抜粋文
┌──
台中夜市とは
2020年11月6日〜8日の三日間、名古屋市栄のメディアヒロバ(旧・もちの木広場)で台中夜市(名古屋市HP)を開催しました。
台中夜市は名古屋市と台中市が締結した「観光分野におけるパートナー都市協定」の1周年を記念するもので、名古屋市・日台交流サロン・日台若手交流会の三者が共同主催で実施しました。
実はこの台中夜市の開催が決まってから実行まで極めて短い期間で準備しました。キックオフミーティングは10月12日、実に開催まで1ヶ月を切っていたのです。
前振りは台湾交流史セミナー
キックオフミーティングに先立つ7月末と9月末の2回、名古屋市職員や市会議員が参加する台湾交流史セミナーで私が講師を務めました。この時、台中市との交流を担当する部門の皆様とご縁をいただきました。
名古屋市は中国南京市と姉妹都市になっており、名古屋市側は台中市との交流にいろいろと気を遣っている印象を持ちました。その点、民間団体である私たちは自由に立ち振る舞えます。そして従来からある台湾ネットワークを活用すれば名古屋市の交流をサポートできる。そんなことを考えていました。
そして9月末の台湾交流史セミナーを終えた後「都市協定締結1周年を祝うイベントをしたい」と名古屋市から相談を受けました。かくして生まれたのが台中夜市です。
いい加減な台湾イベントならやるな!
台中夜市の開催が決まってからとにかく慌ただしかった。
12ブース用意するのは決まっていたので、出店してくれる店を探さないといけません。しかも夜市らしい構成にしなければなりません。台湾の夜市に行けば、飲食店だけでなくゲームや物販の店もあります。これを名古屋で再現するのが目標です。
夜市のゲームは日台若手交流会が他のイベントでも実施しているのでノウハウがあります。物販も台湾をテーマにした雑貨クリエーターに声をかけられます。
問題は飲食店です。
台湾イベントは各地で行われていますが、「台湾と関係ない物を売っている」「中国人が台湾を名乗って適当な商売をしている」という噂も聞こえてきました。
実際、出店依頼をしたある台湾人経営者は「こんな短期間でまともに準備できるわけない」「変な出店者と同類扱いされたくない」「いい加減な台湾イベントならやるな!」と声を荒らげました。一部のおかしな台湾イベントの姿を見て「台湾を利用して金儲けしている」と映ったようです。
その方には「私が出店者管理するので変な業者は入れない」「名古屋市が初めて台湾に目を向けたイベントなので、絶対に成功させて来年以降に繋げたい」と説得し、納得して出店してもらいました。それだけでなく信頼できる台湾料理店に声をかけていただき、クオリティ確保の大きな力になってくれました。
このような台湾イベントをすると大勢の参加者で盛況になる事も多いですが、必ずしもすべての台湾人に好感を持たれているわけではないようです。「台湾を利用して金儲けしている」と思われると、中長期的に見て日台交流のマイナス要因になります。そのあたりのことを主催者はよく考えて動かないといけないのです。
└──
台中夜市の文章の続きを、最後の文の後から書き上げること。 この後の行は、台中夜市の文章とは別の出典から取ったものだ。

収集データ
┌──
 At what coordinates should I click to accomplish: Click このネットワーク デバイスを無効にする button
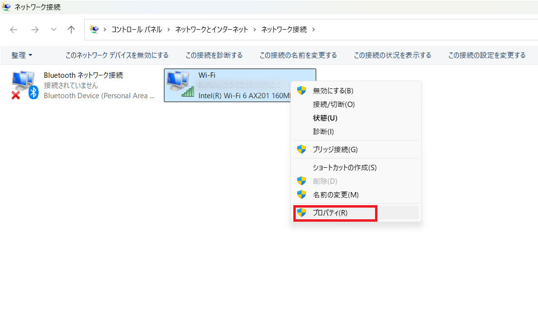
└──
解答例
実は出店者を探している時に名古屋市役所へ中国系の店や奇妙な店が「出店したい」と問い合わせしてきました。しかし名古屋市に問い合わせがあっても私の所へ転送するように事前に依頼していました。そのためそのような店はシャットアウトできましたが、もし出店者選定を行政に丸投げしていたらこうはならなかったでしょう。
最終的には12ブースすべての出店者が決まり、出店してほしい店に泣く泣くお断りしなければならないほどでした。
本物の台湾料理店大集合
出店依頼したのは台湾人経営の店や、台湾への理解が深い日本人経営のお店です。本来でしたら他にもお声がけしたい店があったのですが、残念ながらブース数の制限により断念しました。
しかしながら名古屋市内はもちろん豊橋市、津島市、蟹江町の台湾料理屋さんが出店に応じてくれました。さながら名古屋周辺の本格台湾料理屋さん大集合の様相を呈しました。
他都市からの参加
名古屋で行う台中夜市ですが、名古屋のお店ばかりでは台湾通には物足りません。せっかくのイベントなので東京や大阪のお店にも出店依頼をしました。
しかし飲食店は準備期間が短いことや本格的な調理ができないことを理由になかなか引き受けてもらえません。そんな状態の中、チャレンジして出店してくれるお店がありました。東京都練馬区に店を構える藍鵲 ~Lan Che~(ランチェ)さんです。こちらは東京在住の友人が紹介してくれました。
藍鵲さんは日台ハーフの旦那さんと日本人の奥さんが仲良く経営するお店です。黒糖を使ったタピオカが特徴的で、優しさの中にしっかりとした深みがある甘さが絶妙です。黒糖タピオカラテ、黒糖タピオカケーキ、ランチェ茶を販売してくれました。
物販では東京から台湾を応援する会が台湾応援ゆるキャラ・タイワンダー☆のグッズを持ってきてくれました。また関西からは小籠包文鳥さんが可愛らしい台湾雑貨を販売しました。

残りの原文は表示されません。